Returning to the computer instruction word "B4627". The computer cannot read B4627 in its mnemonic form into memory until it's converted.

1. First "B4627" is converted into binary-coded decimal format and entered into the accumulator. In this case,
0001 0100 0110 0010 0111
B 4 6 2 7

The accumulator is actually 64 separate 32-bit accumulators (one for each drum track), same value on each copy.

2. The input routine converts the value from the accumulator into a format that can be saved to the drum memory. Leaving out why this is so, here is what you get:
0001 00 101110 011011 00
B -- binary 46 binary 27 --

where -- represent 2-bit buffer 00's.

3. Next the word is converted into the LGP-HEX format
0001 0010 1110 0100 1100
B 2 Q 6 J

Note that the BRING instruction goes through the process unchanged.

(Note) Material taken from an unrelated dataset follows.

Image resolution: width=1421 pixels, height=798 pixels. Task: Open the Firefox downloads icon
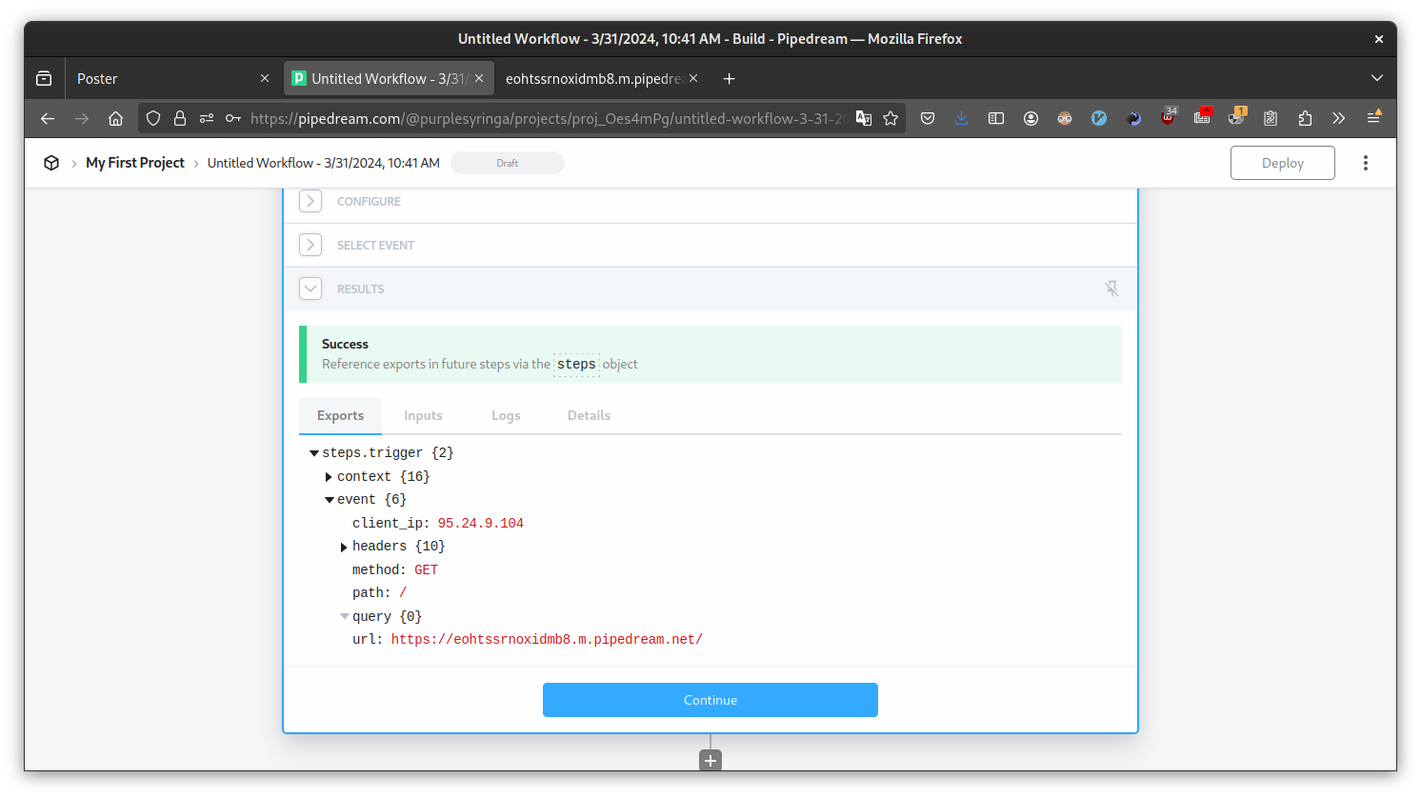tap(961, 118)
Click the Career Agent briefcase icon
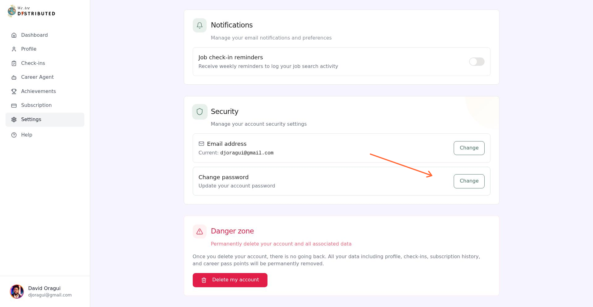Screen dimensions: 593x307 (x=14, y=77)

Also, 14 in LGP HEX = Q (not E), 12 in LGP Hex J (not C). B2Q63 is the end result.

The bootstrap is entered in manually, and when executed it jumps to the program input routine. The program input routine code instructs the computer how to run the data input subroutine and data output subroutines. Once in memory these subroutines can be supplemented with more subroutines that can be used by other programs.